International Pool A player Shoaib Malik from Pakistan replaces Gilchrist as an international franchise player for the tournament, which runs from 29 July through 26 August.

Marlon Samuels and Ricky Ponting will play for Antigua; Kieron Pollard and Shoaib Malik will suit up for Barbados; Sunil Narine and Mohammad Hafeez will represent the Guyana franchise; Chris Gayle and Muttiah Muralitharan will play for Jamaica; Darren Sammy and Herschelle Gibbs will sport the St. Lucia colours and Dwayne Bravo and Ross Taylor will head up the Trinidad and Tobago franchise team.

Heading the franchise teams are a cadre of experienced coaches. Antigua will be coached by Sir Vivian Richards, fabled around the world as the most destructive batsman of his era, assisted by former England cricketer, Dominica-born Phillip DeFreitas.

Legendary opening West Indies batsman Desmond Haynes will coach Barbados along with Trinidadian born Robin Singh, who played for India and coached the Mumbai Indians in the Indian Premier League.

Guyana will be guided by Guyanese Roger Harper, who coached the West Indies team from 2000 to 2003. Imposing former West Indies fast bowler Curtly Ambrose will work along with Harper.

Former England wicketkeeper/batsman Paul Nixon will coach Jamaica, assisted by Junior Bennett, who has many years experience coaching the Jamaica Under-19 and national teams.

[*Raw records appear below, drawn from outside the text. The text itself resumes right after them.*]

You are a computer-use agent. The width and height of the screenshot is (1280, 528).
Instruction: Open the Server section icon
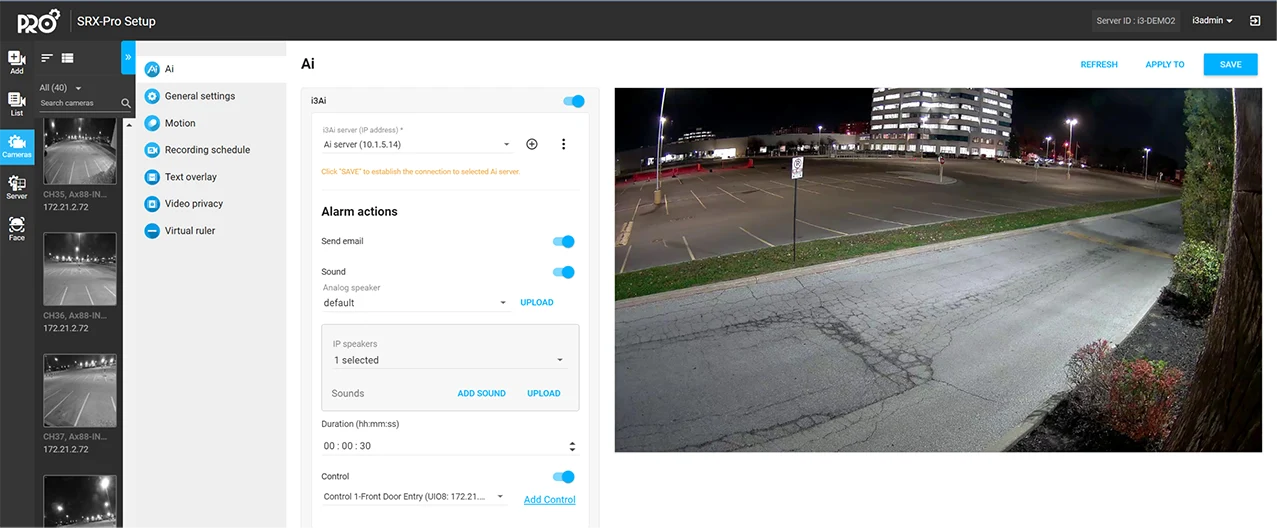coord(17,188)
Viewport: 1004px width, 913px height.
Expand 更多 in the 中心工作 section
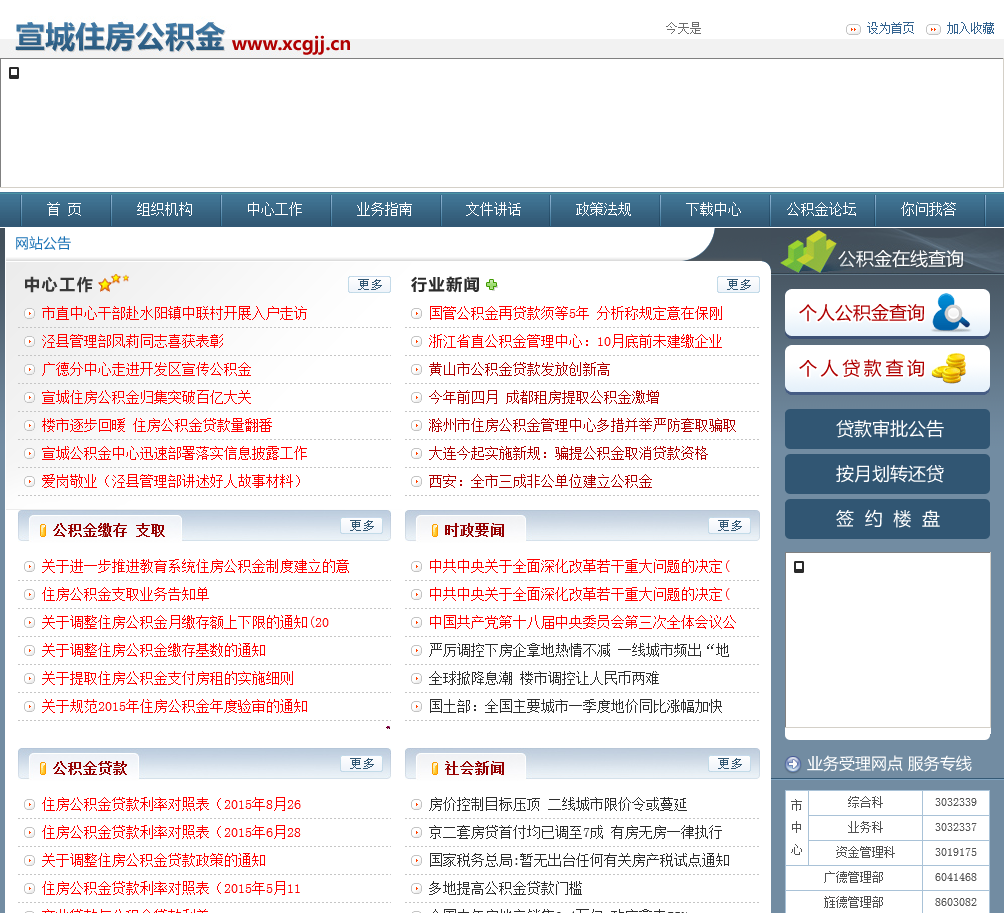[369, 285]
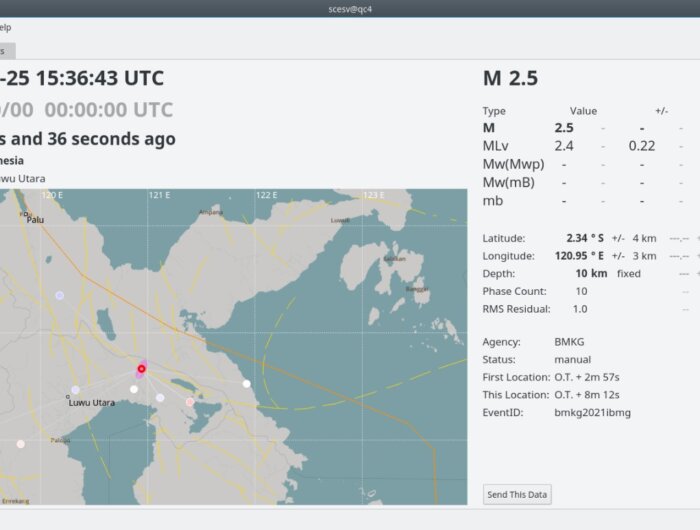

Antiguan former fast bowler Andy Roberts will coach St. Lucia with former England cricketer Matthew Maynard and Trinidad and Tobago will be led by renowned West Indies opening batsman Gordon Greenidge and assisted by Trinidadian coach David Williams.

“As you can tell, the majority of our coaching staff is from the Caribbean, and we are very proud of this fact,” Powell said.

“We recognise that there is a wealth of cricket talent and knowledge in this region and we want to utilise the valuable resources that we have.

“In addition, our international coaches bring many years of expertise and an understanding of West Indies cricket and culture.”

Haynes said: “Speaking on behalf of the other coaches, I am very pleased to have been asked to be a part of the Caribbean Premier League.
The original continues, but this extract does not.